**PASSAGE TO READ:**
Segment Open

Posts tagged Travel Book
#25 I should not dress like a large slice of bread

Once again, it seemed like a great idea at the time ... happy days ...

At least it was warm and toasty

At least it was warm and toasty

Come to the party they said.

Never one to give up the opportunity to slip into a costume, the obvious choice to attend a Sound of Music party was to go dressed as bread and jam.

It all went swimmingly until the neighbours, on account of a particularly raucous chorus of 'My Favourite Things,' called the cops. It was spectacular.

The police constables were less enthused.

But when I answered the door thusly attired they were powerless to reprimand me and instead advised us to party hard.

We obliged.

And continued with our tribute to Julie Andrews and the iconic 60's movie.

This happened while I was in Sydney but it doesn't matter where you are travelling around the world, party hard and dance like no one is watching, even if you can hardly move because you're trapped in a huge slice of glittered bread.

Segment Closed

**PROVIDED MATERIAL:**
Segment Open

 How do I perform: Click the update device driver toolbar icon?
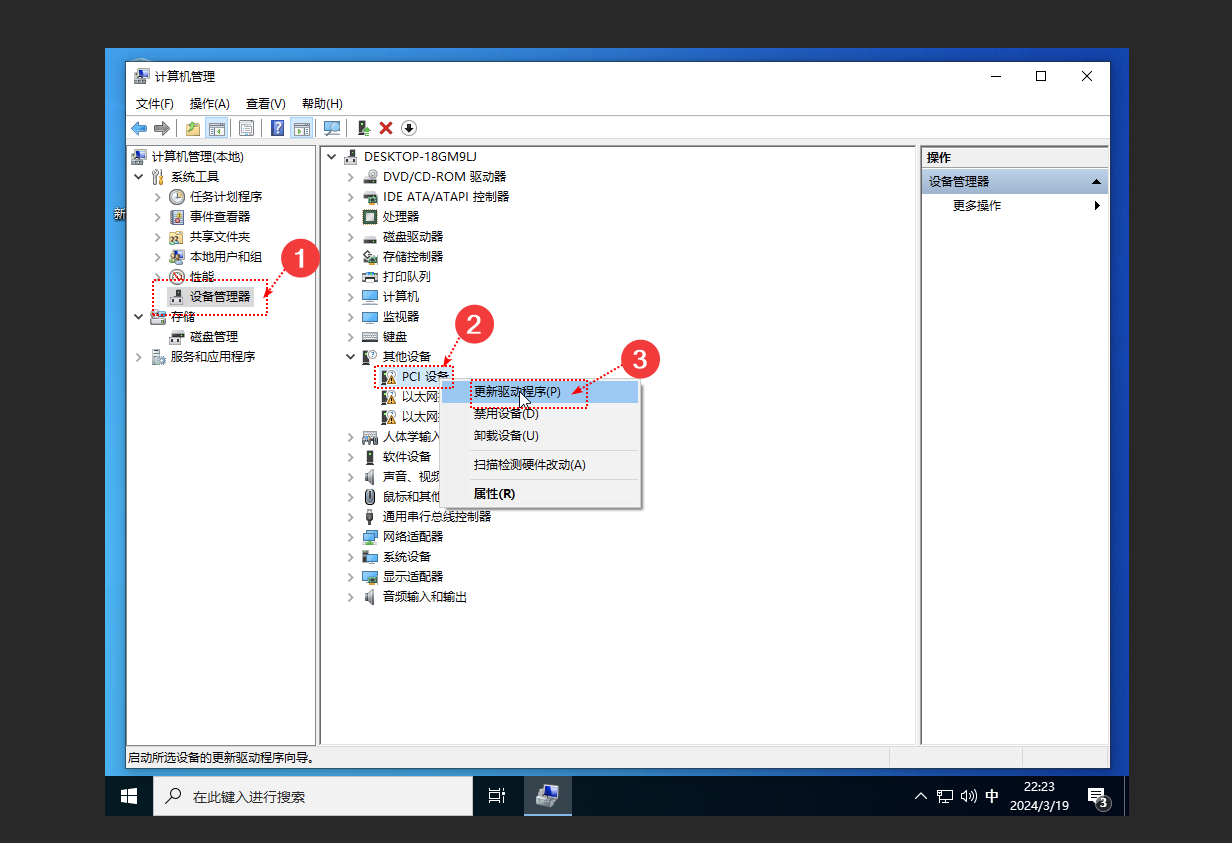pos(364,128)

Segment Closed

**WORK TASK:**
In the post about the bread costume, can you rewrite the part starting with "The police constables" and going on through "of glittered bread.", replacing "Sydney" with "Melbourne"?

**COMPLETED EXERCISE:**
The police constables were less enthused.

But when I answered the door thusly attired they were powerless to reprimand me and instead advised us to party hard.

We obliged.

And continued with our tribute to Julie Andrews and the iconic 60's movie.

This happened while I was in Melbourne but it doesn't matter where you are travelling around the world, party hard and dance like no one is watching, even if you can hardly move because you're trapped in a huge slice of glittered bread.